The government of the French president, Emmanuel Macron, finally approved this Monday his controversial pension reform, against which more than a million people demonstrated in various protests. The initiative is now starting its parliamentary process as protests continue against the changes to the system, especially by trade unions.
Despite the majority rejection of a large part of public opinion, the government has reaffirmed its commitment to postpone the retirement age from 62 to 64 by 2030 and to bring forward to 2027 the increase in the contribution years needed to collect a full pension (of 42 to 43). The French retirement age is one of the lowest among its European partners, where the average ranges between 65 and 67 years.
“The age measures we adopt are those that will allow us to balance the system [de pensiones] in 2030″, the Minister of Labor, Olivier Dussopt, defended at a press conference, acknowledging a “disagreement” on these points with the unions.
The Government relies to justify its reform on the estimates of the Pension Guidance Council (COR), an independent public body, which predicts that without changes the current scheme will go into the red, which will be between 10,000 and 15,000 million euros a year by 2030, equal to 3% of pension expenditure.
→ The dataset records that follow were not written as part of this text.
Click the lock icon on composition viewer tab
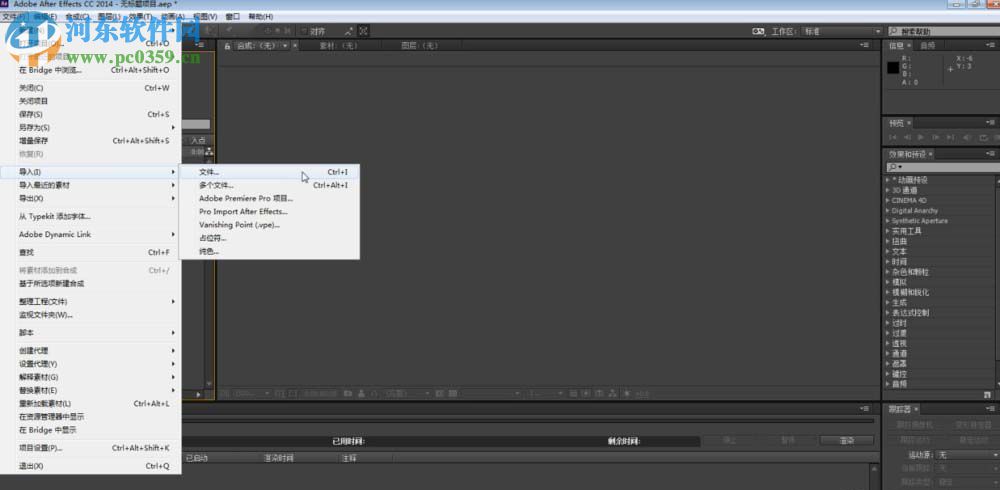 point(228,46)
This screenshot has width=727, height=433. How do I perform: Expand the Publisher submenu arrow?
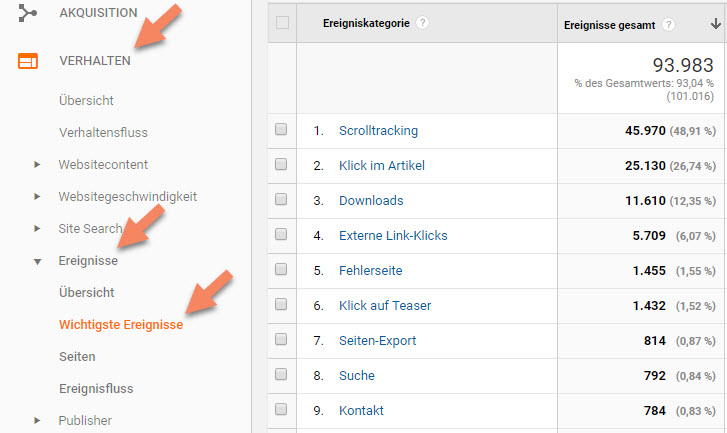(38, 421)
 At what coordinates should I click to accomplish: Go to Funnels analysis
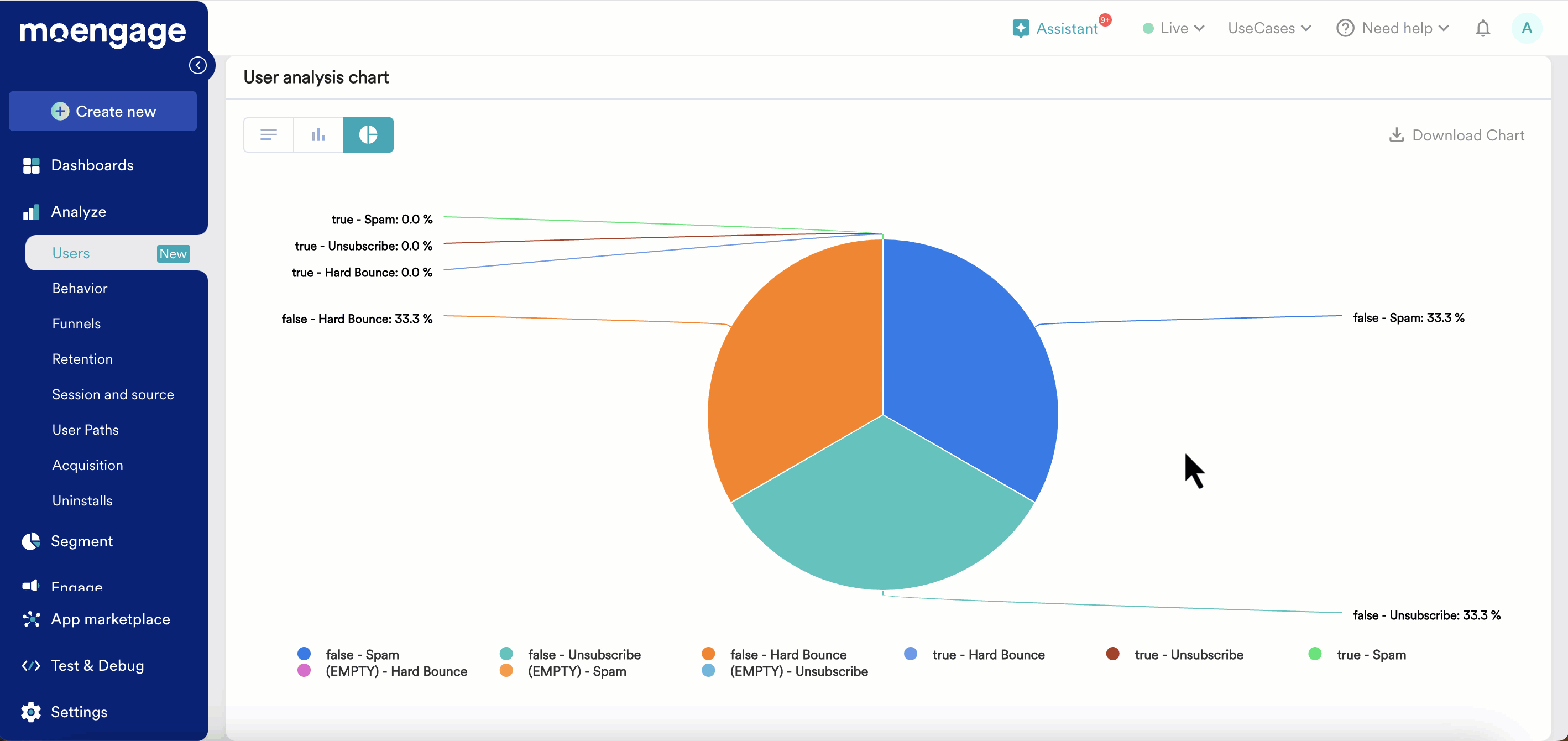coord(77,323)
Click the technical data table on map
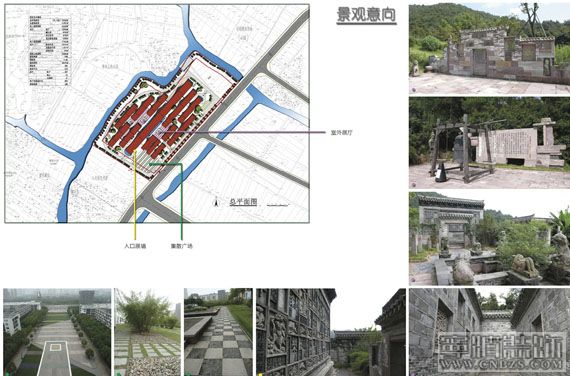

The plenary session of the National Assembly (lower house) will start debating the bill from February 6, before it reaches the Senate (upper house). Left-wing parties and the far-right opposition have already announced they will vote against. To approve it, the ruling party, which lost its absolute majority in June, could count on the support of Los Republicanos (conservative right), in favor of a reform, or resort to two controversial mechanisms to try to adopt it without questioning it vote.
“I hope the government with the legislators (…) can work on the text and fix it,” President Macron said on Sunday, who nevertheless asked for “advance” since there have already been changes since the 65-year delay that occurred proposed during the election campaign.
This reform is one of the key measures the 45-year-old head of state promised during his re-election campaign in April, after the Covid-19 pandemic forced him to bury a first attempt. The eight main unions are against it and have called a new day of protests on January 31 after last Thursday’s success. “We hope to do better,” CGT leader Philippe Martinez told RTL, LCI and Le Figaro media on Sunday.
The retirement age in the European Union’s (EU) second-largest economy is one of the lowest in Europe and, if the reform goes ahead, France would be closer to 65 than Spain or 67 than Denmark.
Yesterday the French government reiterated that it is willing to accept some adjustments in its plan to change the pension system on condition that the objective of financial balance in 2030 can be maintained. But it clarified that it will not move towards delaying the minimum retirement from 62 to 64 years, because it is the equilibrium condition. “Our goal is to return to balance by 2030”, underlined the Minister of Labor at the press conference after the Council of Ministers in which the project was adopted.
On the question of whether, as President Macron has hinted, the text can be modified in the parliamentary process which begins now and, especially since February 6 in the plenary session of the National Assembly, Dussopt insisted on the fact that “many requests” raised are been integrated.
In particular, he recalls that the increase in the minimum pension for all those who have covered the entire contribution period to 85% of the minimum wage (about 1,200 euros per month) will be applied not only to future pensioners, but also to current ones. . But when asked if this change will also affect the minimum retirement age, he replied that the country needs to achieve “financial equilibrium” in its system.